指向虚拟成员函数的指针。它是如何工作的？ [英] Pointers to virtual member functions. How does it work?

问题描述

请考虑以下C ++代码：

Consider the following C++ code:

class A
{
public:
      virtual void f()=0;
};


int main()
{
     void (A::*f)()=&A::f;
}

如果我不得不猜测，我会说& A :: f在这个上下文中意味着A的实现f（）的地址，因为在指向正常成员函数和虚拟成员函数的指针之间没有显式的分隔。并且由于A不实现f（），这将是一个编译错误。但是不是。

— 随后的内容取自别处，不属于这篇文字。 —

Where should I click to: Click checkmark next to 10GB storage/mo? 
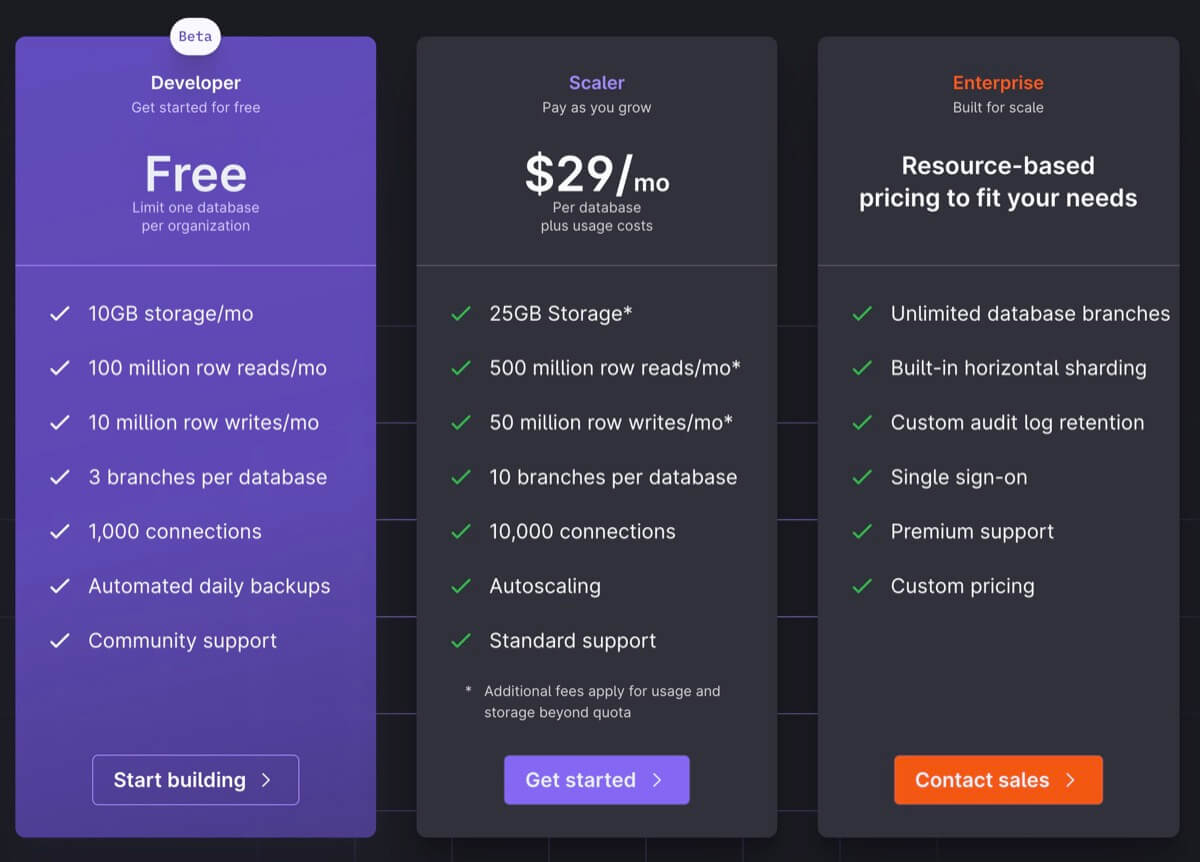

If I'd have to guess, I'd say that &A::f in this context would mean "the address of A's implementation of f()", since there is no explicit seperation between pointers to regular member functions and virtual member functions. And since A doesn't implement f(), that would be a compile error. However, it isn't.

不仅如此。以下代码：

void (A::*f)()=&A::f;
A *a=new B;            // B is a subclass of A, which implements f()
(a->*f)();

实际上会调用B :: f。

will actually call B::f.

推荐答案

这里有太多关于成员函数指针的信息。有一些关于虚拟函数的良好的编译器，虽然IIRC当我阅读的文章我正在skimming那部分，因为这篇文章实际上是关于在C ++中实现委托。

Here is way too much information about member function pointers. There's some stuff about virtual functions under "The Well-Behaved Compilers", although IIRC when I read the article I was skimming that part, since the article is actually about implementing delegates in C++.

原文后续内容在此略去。